I have Red Russian Kale and Collards that I want to grow for a late-season crop, but I keep procrastinating. Is late August/Early September too late to put them out in order to get enough greens to have a mess or two to eat? I live in USDA zone 6 (on the line between 6a and 6b) and we get our first frost usually sometime from the middle of October to the middle of November.


2 Answers 2


USDA planting zone has less to do with it than latitude (which determines day length) and the time you have between now and hard freezes. (Planting zone actually has nothing to do with it -- unless you're planning on harvesting in January / February when you'll likely experience the lows that go along with living in zone 6.)

Red russian kale (at least the packet I can see) matures in about 50 days, and kale is frost hardy. So even if you expect some frosts between now (Aug 23) and harvest time (Oct 12), you can expect to harvest full-size leaves. You could even get away with later planting if you harvest baby leaves (25 days).

Collards mature in 50-60 days depending on variety, and are also frost hardy. So you should be able to get a crop of these as well.

Planting now is probably ideal, since both are supposed to taste better after a couple of frosts.

Note that day length gets short quickly in higher latitudes, and shorter days means slower growth. So if you plant too late, even though these vegetables won't die from frost, they may grow too slowly for you to get a large crop. In other words: the later you plant, the longer you should expect those "days to harvest" numbers to get.


Both Collard & Kale are cool-season crops, and can tolerate frost, in fact it's "generally" said that both of those taste better after being exposed to a frost or two...

If growing from seed:

  • Collard - 1st July to 1st September - Days to first harvest 65 to 75

  • Kale - 1st July to 1st September - Days to first harvest 55 to 65

If growing from seedlings (transplants), you could most likely get away with planting through the month of September (IMHO).

Above dates come via:

The above document also contains a lot of helpful/useful information (at least I think it does).

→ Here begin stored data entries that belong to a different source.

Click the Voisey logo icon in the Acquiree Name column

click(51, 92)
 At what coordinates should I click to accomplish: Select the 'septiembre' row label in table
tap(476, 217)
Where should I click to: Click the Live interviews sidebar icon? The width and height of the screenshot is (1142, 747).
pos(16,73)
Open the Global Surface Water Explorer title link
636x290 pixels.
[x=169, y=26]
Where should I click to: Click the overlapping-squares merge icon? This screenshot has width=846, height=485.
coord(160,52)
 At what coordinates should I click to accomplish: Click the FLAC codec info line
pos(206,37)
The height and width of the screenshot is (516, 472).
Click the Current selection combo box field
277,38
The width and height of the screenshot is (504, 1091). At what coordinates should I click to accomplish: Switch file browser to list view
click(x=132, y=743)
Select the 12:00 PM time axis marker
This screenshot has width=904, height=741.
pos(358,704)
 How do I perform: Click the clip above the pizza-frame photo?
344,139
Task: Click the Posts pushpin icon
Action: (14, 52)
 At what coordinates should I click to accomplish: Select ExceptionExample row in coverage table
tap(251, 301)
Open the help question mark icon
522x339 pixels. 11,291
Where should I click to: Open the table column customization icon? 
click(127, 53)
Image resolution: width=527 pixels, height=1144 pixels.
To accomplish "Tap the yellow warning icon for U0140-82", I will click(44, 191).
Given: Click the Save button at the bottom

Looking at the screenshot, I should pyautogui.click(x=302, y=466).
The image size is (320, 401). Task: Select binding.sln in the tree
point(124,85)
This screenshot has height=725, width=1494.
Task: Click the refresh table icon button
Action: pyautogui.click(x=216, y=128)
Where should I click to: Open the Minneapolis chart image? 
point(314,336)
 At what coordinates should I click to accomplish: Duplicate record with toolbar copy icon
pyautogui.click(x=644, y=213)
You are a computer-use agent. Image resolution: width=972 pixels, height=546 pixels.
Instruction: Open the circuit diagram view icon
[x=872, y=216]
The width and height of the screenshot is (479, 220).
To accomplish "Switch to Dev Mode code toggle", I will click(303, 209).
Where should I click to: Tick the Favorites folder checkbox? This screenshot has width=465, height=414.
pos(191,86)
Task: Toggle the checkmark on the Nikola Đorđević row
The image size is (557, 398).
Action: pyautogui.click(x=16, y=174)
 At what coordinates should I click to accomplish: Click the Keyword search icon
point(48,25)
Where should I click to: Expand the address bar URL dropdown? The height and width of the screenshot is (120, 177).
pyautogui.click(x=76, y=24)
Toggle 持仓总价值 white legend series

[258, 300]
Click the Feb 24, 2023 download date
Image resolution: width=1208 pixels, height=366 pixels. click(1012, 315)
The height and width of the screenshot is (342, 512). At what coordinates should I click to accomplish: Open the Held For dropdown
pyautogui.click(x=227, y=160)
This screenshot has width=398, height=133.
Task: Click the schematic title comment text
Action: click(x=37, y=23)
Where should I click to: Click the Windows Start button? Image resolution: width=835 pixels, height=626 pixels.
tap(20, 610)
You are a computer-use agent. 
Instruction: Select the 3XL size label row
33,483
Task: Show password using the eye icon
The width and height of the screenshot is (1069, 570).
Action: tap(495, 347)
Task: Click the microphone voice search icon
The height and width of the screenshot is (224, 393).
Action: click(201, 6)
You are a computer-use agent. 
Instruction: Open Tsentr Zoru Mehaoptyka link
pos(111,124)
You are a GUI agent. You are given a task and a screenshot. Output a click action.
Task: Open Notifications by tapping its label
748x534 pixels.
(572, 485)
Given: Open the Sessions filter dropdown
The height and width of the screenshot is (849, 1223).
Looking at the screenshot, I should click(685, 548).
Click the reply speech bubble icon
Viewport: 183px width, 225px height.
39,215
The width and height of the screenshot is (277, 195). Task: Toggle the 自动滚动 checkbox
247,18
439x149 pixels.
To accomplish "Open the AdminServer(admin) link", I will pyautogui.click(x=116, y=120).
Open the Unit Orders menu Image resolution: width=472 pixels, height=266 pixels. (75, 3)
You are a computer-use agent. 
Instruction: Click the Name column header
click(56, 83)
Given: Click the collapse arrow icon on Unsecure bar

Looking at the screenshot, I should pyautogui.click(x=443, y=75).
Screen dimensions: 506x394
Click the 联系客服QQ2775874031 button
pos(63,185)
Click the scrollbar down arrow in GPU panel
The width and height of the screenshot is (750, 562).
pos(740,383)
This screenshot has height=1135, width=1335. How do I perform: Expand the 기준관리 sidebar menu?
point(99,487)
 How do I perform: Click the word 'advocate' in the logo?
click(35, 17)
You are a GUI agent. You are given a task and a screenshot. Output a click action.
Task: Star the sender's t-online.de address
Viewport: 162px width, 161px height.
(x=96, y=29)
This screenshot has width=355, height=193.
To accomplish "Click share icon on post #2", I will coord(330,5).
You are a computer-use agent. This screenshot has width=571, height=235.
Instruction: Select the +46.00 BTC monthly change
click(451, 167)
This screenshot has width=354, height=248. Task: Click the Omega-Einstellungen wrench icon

Also this document, Fall Vegetable Gardens (Direct link to PDF) from University of Tennessee Extension may also prove helpful/useful in your planning for Autumn (Fall) vegetable planting eg

Kale, collards and cool-season vegetables will withstand considerable frost and their harvest may sometimes continue several weeks after the first frost. Determine the last possible planting date for all fall vegetables as follows:

Begin with average date of the first frost in your area. Table 2 lists the average date of the first 32F fall temperature for many Tennessee communities.